Deterministic Smart Contract Deployments in Foundry with Vanity Addresses

Deterministic Smart Contract Deployments in Foundry with Vanity Addresses

A number of smart contract protocols and developers use deterministic deployments to get the same contract addresses on various chains that they deploy a set of contracts on. There are two main ways to do this:

  • Creating a fresh wallet with no transactions on any chain, deploying your contracts from this wallet each time
  • Using a deployer contract with the same address on each chain (likely from method 1) and using the CREATE2 opcode to deploy contracts from this contract. There are several permissionless deployers that other people have deployed across several chains that any developer can use, lowering the barrier to entry.

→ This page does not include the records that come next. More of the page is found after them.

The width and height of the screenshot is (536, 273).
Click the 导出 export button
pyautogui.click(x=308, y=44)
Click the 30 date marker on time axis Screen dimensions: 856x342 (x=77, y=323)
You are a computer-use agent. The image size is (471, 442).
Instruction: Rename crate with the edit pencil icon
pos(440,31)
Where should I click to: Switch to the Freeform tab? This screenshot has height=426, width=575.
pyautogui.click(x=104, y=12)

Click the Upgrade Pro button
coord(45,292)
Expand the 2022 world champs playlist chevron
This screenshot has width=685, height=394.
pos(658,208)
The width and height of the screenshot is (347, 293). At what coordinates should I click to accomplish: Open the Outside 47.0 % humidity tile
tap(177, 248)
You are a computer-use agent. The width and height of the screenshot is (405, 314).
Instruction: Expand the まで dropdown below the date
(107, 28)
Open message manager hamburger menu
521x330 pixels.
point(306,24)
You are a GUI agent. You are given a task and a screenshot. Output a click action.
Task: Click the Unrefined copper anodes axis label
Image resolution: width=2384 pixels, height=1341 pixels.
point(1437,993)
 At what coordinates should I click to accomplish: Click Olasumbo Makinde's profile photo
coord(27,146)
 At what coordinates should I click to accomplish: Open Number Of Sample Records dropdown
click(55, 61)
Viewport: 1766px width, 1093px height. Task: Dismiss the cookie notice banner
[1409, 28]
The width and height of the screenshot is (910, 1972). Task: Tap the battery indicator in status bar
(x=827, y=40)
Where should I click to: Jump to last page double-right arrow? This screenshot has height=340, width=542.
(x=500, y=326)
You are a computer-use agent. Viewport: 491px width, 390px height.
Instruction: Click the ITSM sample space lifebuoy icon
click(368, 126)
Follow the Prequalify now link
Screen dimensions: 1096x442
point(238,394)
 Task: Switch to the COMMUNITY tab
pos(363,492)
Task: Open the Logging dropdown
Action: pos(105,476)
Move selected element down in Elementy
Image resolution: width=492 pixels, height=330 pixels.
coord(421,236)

In addition to having the same addresses, a developer may want to have vanity addresses (e.g. 0x1337...) that are easily identifiable as their contracts. Vanity addresses require finding specific conditions which will result in an address with the characteristics you want. Additionally, having an address with a large number of zero bytes reduces gas costs for storing that address (which applies to token transfers). 0age wrote a detailed article about this and more recently the OpenSea Seaport Protocol was deployed to an address with a 5 leading zero bytes.

For deployments that want to use vanity addresses, using the fresh wallet method fails because you would need to deploy each contract with a special wallet that has been mined to have the first transaction produce an address with the target sequence. This can be tedious and adds some complications to a deployment workflow. The preferred method in this case is to use a CREATE2 deployer.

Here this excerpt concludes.